Chinese investment in Australia has dropped to USD 10.3 billion (AUD 13.3 billion) in 2017 – down 11 percent (in USD terms) from 2016 – in spite of renewed investment in mining, continued investment in commercial real estate and a surge in healthcare investment.
Changing regulatory, political and economic landscapes impacted new investment flows from China to the world during the year, with global Chinese overseas direct investment falling by 29 percent.
The volume of Australian deals (102) was on par with the previous year, but average deal sizes fell, with 76 percent below AUD 100 million. While investment by private Chinese companies grew, the total volume of State Owned Enterprise (SOE) investment dropped for the first time since 2014. NSW continued to attract the most investment (42 percent), followed by Victoria (36 percent) and WA (14 percent).
These are among the key findings of the latest Demystifying Chinese Investment in Australia (June 2018) report by KPMG and The University of Sydney, analysing Chinese outbound direct investment into Australia in calendar year 2017. JLL contributed data and analysis on commercial real estate development transactions. The report also incorporates the bi-annual Chinese Investors in Australia Survey – providing insights into the perceptions of the Australian investment climate by Chinese investors.
“2017 was an important and testing year in many ways for Chinese direct investment in Australia. Chinese government regulations which were implemented to address concerns about speculative, irrational global investments and massive capital outflows have impacted the Australia result, as have recent changes to Australia’s foreign investment regulations for strategic infrastructure assets. The numbers don’t lie: Chinese ODI in Australia has fallen,” said report co-author, Doug Ferguson, Head of Asia & International Markets for KPMG Australia.
“Australia remains globally competitive for attracting Chinese investment, retaining its position as the second largest recipient of accumulated Chinese investment – only behind the United States – with just under USD 100 billion since 2008. However the gap is growing. Chinese executives tell us that Australia remains a relatively safer and more attractive country to invest than many others but only 35 percent of survey respondents feel welcome to invest here, which is down from 52 percent in 2014.”

* Recorded data *
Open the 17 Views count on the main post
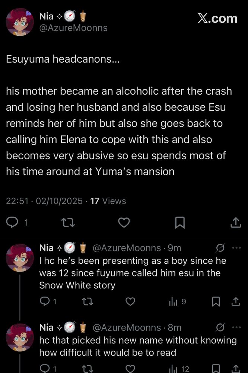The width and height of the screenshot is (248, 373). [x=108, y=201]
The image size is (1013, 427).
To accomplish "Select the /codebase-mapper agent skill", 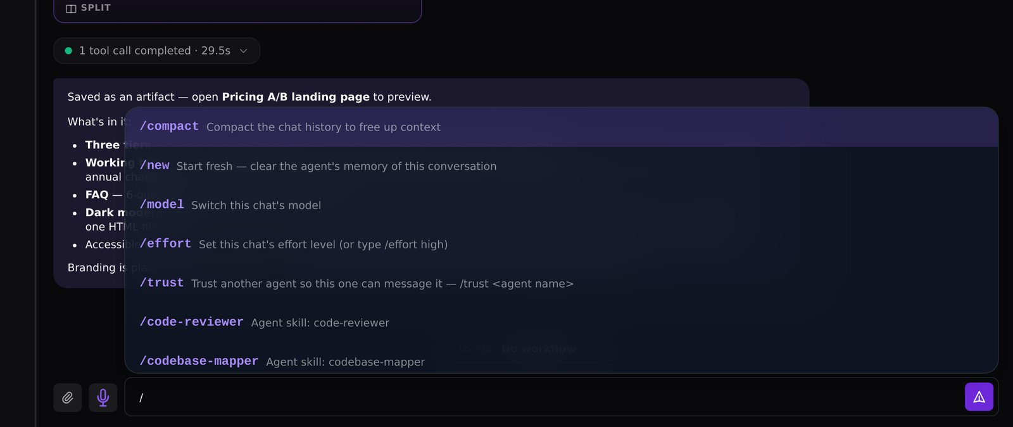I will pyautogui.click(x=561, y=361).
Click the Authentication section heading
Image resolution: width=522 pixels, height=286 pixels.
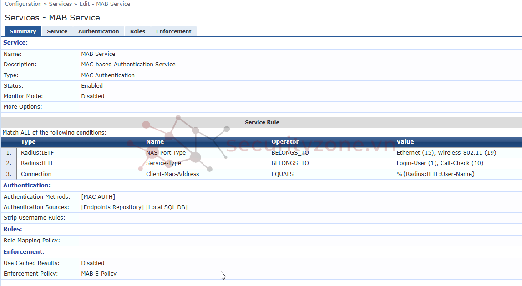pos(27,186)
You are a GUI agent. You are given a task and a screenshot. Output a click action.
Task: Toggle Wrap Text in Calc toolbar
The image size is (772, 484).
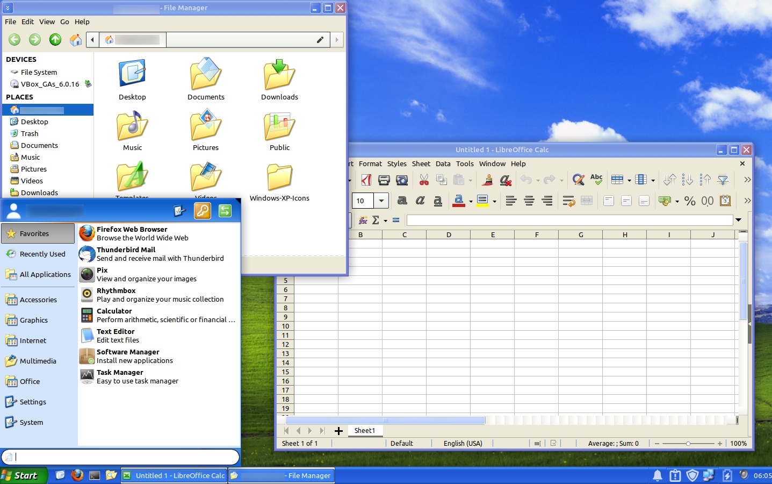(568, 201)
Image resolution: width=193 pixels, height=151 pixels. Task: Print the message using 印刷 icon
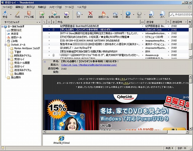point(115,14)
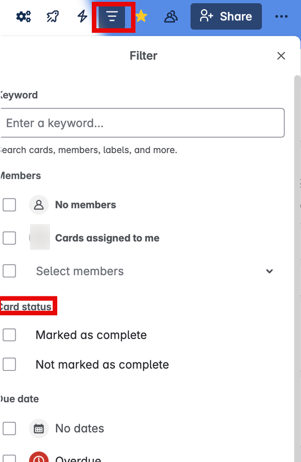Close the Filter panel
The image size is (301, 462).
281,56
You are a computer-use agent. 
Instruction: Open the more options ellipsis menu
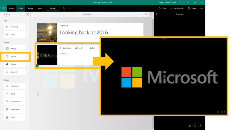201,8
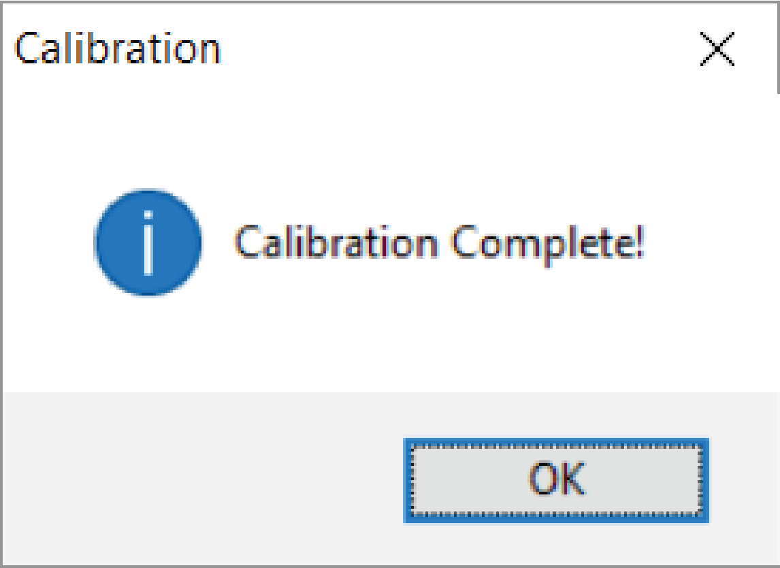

---

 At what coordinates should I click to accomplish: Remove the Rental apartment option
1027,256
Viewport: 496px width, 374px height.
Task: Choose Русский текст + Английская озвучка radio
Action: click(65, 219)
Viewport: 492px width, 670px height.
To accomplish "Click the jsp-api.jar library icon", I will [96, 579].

* Goals *
- A) Transcribe the passage on Chinese investment in Australia, beginning at the words "Chinese investment in Australia has" and ending after "by 29 percent.".
- B) According to the passage on Chinese investment in Australia, what percentage of survey respondents feel welcome to invest in Australia?
Draw only on the passage about Chinese investment in Australia.

* The replies *
- A)
Chinese investment in Australia has dropped to USD 10.3 billion (AUD 13.3 billion) in 2017 – down 11 percent (in USD terms) from 2016 – in spite of renewed investment in mining, continued investment in commercial real estate and a surge in healthcare investment.
Changing regulatory, political and economic landscapes impacted new investment flows from China to the world during the year, with global Chinese overseas direct investment falling by 29 percent.

- B) 35 percent